Tugas Tertulis A :: Tulis ulang bagian daftar yang dimulai dari baris yang memuat "Given: Click the left-right" dan berakhir pada baris yang memuat "I will coord(426,205).", dengan mengganti "column header" menjadi "table heading". Biarkan semua bagian lain tetap sama.

━━ Kutipan Teks ━━

Powered By

Free XML Skins for Blogger

Powered by Blogger

Wednesday, February 20, 2008

ICMI: Indonesia Masuk Jebakan Pangan dan "Killing Ground"

















Ikatan Cendikiawan Muslim Indonesia (ICMI) menyatakan, krisis pangan yang tengah melanda Bangsa Indonesia saat ini sebenarnya telah memasuki tahap jebakan pangan (food trap). Bahkan lebih parah lagi, sudah pada tahapan ladang pembatanian (killing ground), mengingat pemerintah sangat mengandalkan impor, padahal devisanya sama sekali tidak mendukung.

Rangkaian aksi memprotes pemerintah kini bukan hanya beras, kedelai, akan tetapi juga kebutuhan lauk pauk lainnya seperti daging dan di saat mendatang adalah peternak yang memprotes ayam karena harga pakan bakal juga naik.

━━━
━━ Data yang Diberikan ━━

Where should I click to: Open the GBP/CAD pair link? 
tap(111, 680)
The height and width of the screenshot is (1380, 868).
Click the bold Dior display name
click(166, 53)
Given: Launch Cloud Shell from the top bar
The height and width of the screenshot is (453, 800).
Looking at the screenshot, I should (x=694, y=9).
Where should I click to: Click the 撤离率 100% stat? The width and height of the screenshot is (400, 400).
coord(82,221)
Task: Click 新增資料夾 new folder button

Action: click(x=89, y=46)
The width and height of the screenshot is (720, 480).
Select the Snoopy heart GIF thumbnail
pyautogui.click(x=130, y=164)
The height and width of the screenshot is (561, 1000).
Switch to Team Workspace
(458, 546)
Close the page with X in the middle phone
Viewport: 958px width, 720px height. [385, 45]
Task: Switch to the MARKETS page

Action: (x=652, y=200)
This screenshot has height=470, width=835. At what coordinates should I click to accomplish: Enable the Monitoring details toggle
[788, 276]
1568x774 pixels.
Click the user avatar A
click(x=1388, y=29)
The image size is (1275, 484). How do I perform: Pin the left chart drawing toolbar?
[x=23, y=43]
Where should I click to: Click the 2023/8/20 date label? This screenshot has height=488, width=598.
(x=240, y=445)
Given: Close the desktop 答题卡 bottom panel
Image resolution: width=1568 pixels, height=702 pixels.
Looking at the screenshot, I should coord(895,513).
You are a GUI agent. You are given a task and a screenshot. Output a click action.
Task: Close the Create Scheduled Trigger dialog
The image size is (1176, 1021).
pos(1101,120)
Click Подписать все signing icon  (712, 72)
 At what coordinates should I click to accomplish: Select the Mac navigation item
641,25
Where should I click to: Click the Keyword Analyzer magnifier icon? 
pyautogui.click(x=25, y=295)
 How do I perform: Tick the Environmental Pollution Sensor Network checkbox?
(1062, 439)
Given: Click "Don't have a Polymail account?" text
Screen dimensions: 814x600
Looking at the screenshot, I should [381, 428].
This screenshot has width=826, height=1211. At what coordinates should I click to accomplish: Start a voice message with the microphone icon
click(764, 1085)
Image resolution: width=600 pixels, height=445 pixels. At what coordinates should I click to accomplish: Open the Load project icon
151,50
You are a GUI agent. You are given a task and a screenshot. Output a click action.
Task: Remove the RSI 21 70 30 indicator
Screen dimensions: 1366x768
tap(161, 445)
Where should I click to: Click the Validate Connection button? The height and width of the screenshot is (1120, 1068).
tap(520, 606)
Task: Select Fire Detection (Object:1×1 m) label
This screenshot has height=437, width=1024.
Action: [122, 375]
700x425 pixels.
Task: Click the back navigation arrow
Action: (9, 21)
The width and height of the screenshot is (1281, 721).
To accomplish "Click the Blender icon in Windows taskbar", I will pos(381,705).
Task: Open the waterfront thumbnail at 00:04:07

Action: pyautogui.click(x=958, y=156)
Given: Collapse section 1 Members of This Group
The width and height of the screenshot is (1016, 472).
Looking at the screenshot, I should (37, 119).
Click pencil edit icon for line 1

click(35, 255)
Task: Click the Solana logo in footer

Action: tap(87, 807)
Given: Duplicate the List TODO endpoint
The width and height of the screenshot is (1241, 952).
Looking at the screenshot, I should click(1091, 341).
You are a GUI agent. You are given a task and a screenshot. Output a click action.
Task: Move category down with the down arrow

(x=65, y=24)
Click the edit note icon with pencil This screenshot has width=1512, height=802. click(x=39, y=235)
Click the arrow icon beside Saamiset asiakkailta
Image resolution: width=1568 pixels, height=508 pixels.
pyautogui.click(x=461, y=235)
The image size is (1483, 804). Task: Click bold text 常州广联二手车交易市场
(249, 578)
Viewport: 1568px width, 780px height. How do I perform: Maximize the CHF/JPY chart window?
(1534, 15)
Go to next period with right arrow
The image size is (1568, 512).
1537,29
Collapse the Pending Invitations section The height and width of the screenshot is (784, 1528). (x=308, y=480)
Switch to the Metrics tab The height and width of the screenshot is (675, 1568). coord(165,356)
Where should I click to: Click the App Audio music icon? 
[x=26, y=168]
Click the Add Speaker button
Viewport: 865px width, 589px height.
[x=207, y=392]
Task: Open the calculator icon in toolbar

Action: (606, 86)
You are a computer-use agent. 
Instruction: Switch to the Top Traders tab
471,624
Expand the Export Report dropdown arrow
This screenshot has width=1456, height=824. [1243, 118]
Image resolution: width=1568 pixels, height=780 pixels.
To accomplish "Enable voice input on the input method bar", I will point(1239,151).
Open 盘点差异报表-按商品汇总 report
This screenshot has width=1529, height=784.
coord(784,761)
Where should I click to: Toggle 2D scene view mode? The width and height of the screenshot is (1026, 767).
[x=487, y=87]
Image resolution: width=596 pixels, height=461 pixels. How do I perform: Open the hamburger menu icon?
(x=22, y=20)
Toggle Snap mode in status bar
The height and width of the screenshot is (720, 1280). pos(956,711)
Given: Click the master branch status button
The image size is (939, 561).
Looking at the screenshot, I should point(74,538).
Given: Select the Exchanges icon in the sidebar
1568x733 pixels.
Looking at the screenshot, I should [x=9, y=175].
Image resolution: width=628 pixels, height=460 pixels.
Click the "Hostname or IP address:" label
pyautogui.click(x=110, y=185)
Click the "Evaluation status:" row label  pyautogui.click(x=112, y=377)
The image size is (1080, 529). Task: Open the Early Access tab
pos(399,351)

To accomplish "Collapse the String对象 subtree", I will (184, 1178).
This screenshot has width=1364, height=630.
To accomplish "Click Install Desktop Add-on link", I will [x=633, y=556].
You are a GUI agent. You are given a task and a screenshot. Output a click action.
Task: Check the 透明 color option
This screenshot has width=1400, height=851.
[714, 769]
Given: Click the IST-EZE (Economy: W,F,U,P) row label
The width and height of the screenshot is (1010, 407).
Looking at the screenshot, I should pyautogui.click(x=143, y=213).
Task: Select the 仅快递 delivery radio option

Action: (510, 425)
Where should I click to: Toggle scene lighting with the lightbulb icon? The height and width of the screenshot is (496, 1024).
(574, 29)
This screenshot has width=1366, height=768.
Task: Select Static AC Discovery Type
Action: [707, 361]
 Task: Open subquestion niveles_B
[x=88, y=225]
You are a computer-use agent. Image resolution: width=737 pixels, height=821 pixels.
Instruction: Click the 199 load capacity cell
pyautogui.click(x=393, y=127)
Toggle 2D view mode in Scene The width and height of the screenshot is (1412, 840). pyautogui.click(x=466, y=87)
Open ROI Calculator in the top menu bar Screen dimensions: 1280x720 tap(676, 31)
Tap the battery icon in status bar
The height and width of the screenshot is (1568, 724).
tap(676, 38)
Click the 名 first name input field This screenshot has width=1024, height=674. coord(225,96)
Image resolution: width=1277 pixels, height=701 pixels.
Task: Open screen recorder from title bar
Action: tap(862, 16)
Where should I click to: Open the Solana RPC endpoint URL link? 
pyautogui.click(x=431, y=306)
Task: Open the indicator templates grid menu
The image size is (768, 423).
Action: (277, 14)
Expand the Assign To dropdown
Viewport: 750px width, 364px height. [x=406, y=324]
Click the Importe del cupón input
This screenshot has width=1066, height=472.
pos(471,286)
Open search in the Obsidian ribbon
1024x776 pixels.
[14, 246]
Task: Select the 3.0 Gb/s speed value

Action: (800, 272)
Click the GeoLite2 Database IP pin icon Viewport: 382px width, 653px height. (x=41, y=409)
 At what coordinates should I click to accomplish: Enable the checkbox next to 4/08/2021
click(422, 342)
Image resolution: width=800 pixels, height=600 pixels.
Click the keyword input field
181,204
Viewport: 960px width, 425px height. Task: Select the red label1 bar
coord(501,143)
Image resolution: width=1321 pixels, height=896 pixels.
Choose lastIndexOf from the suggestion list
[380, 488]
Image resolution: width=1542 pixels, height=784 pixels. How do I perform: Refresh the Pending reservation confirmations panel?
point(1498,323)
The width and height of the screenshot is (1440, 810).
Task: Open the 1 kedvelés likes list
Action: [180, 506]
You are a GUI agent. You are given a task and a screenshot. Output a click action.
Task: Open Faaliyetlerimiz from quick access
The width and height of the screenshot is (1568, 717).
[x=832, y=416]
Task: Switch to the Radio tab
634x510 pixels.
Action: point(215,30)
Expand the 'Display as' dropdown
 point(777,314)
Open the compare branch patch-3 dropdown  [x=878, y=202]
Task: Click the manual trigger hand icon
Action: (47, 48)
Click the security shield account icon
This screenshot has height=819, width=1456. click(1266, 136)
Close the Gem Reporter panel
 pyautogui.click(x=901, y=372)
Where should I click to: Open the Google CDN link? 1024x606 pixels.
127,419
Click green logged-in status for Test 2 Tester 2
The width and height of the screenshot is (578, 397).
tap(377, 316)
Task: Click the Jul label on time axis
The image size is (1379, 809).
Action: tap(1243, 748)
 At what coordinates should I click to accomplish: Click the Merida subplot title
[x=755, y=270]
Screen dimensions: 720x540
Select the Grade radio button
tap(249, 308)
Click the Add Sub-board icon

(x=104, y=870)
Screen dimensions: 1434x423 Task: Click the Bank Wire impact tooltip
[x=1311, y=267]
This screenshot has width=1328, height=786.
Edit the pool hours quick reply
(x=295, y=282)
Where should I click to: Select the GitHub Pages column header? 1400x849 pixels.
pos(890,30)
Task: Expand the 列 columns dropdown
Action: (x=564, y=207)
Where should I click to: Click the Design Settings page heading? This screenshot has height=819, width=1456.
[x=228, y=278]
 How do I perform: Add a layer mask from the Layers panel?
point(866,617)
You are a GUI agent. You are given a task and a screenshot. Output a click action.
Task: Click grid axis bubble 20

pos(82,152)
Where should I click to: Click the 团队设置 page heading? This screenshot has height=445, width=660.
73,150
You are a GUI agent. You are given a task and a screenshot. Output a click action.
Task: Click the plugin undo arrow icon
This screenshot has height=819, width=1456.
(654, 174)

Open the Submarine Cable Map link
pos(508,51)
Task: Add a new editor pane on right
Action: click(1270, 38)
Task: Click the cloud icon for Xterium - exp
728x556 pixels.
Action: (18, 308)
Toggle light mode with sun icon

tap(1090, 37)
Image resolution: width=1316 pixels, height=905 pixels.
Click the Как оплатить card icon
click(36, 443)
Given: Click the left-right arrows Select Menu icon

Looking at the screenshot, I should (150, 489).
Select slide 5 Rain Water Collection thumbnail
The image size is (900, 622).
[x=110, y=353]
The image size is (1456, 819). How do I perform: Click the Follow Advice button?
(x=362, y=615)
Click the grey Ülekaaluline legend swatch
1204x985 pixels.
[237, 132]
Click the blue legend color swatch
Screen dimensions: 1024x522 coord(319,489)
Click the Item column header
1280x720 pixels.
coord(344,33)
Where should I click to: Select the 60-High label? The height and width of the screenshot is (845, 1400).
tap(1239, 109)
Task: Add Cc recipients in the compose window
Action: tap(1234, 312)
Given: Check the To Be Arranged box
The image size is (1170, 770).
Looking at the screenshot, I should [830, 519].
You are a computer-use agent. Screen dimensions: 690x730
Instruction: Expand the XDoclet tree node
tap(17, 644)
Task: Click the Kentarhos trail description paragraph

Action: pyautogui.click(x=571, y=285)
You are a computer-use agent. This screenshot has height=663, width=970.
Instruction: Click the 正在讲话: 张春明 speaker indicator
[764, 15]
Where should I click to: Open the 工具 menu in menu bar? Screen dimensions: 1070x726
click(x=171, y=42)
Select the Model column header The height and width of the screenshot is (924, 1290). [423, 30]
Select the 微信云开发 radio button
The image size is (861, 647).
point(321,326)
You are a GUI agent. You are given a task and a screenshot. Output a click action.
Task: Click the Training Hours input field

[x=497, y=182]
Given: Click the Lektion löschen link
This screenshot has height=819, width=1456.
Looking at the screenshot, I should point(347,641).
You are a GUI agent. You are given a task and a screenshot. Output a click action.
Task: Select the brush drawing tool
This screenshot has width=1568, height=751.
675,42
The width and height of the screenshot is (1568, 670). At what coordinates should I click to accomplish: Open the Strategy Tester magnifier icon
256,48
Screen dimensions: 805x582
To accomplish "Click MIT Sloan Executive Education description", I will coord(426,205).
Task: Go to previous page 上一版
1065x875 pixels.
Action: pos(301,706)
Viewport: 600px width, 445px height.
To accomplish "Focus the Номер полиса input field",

━━━

Tugas Tertulis B :: Dalam kutipan teks tentang krisis pangan, siapa yang di saat mendatang akan memprotes soal ayam, dan apa sebabnya?

Hasil Tugas A ::
Given: Click the left-right arrows Select Menu icon

Looking at the screenshot, I should (150, 489).
Select slide 5 Rain Water Collection thumbnail
The image size is (900, 622).
[x=110, y=353]
The image size is (1456, 819). How do I perform: Click the Follow Advice button?
(x=362, y=615)
Click the grey Ülekaaluline legend swatch
1204x985 pixels.
[237, 132]
Click the blue legend color swatch
Screen dimensions: 1024x522 coord(319,489)
Click the Item table heading
1280x720 pixels.
coord(344,33)
Where should I click to: Select the 60-High label? The height and width of the screenshot is (845, 1400).
tap(1239, 109)
Task: Add Cc recipients in the compose window
Action: tap(1234, 312)
Given: Check the To Be Arranged box
The image size is (1170, 770).
Looking at the screenshot, I should [830, 519].
You are a computer-use agent. Screen dimensions: 690x730
Instruction: Expand the XDoclet tree node
tap(17, 644)
Task: Click the Kentarhos trail description paragraph

Action: pyautogui.click(x=571, y=285)
You are a computer-use agent. This screenshot has height=663, width=970.
Instruction: Click the 正在讲话: 张春明 speaker indicator
[764, 15]
Where should I click to: Open the 工具 menu in menu bar? Screen dimensions: 1070x726
click(x=171, y=42)
Select the Model table heading The height and width of the screenshot is (924, 1290). [423, 30]
Select the 微信云开发 radio button
The image size is (861, 647).
point(321,326)
You are a GUI agent. You are given a task and a screenshot. Output a click action.
Task: Click the Training Hours input field

[x=497, y=182]
Given: Click the Lektion löschen link
This screenshot has height=819, width=1456.
Looking at the screenshot, I should point(347,641).
You are a GUI agent. You are given a task and a screenshot. Output a click action.
Task: Select the brush drawing tool
This screenshot has width=1568, height=751.
675,42
The width and height of the screenshot is (1568, 670). At what coordinates should I click to accomplish: Open the Strategy Tester magnifier icon
256,48
Screen dimensions: 805x582
To accomplish "Click MIT Sloan Executive Education description", I will coord(426,205).

Hasil Tugas B :: Peternak akan memprotes karena harga pakan juga bakal naik.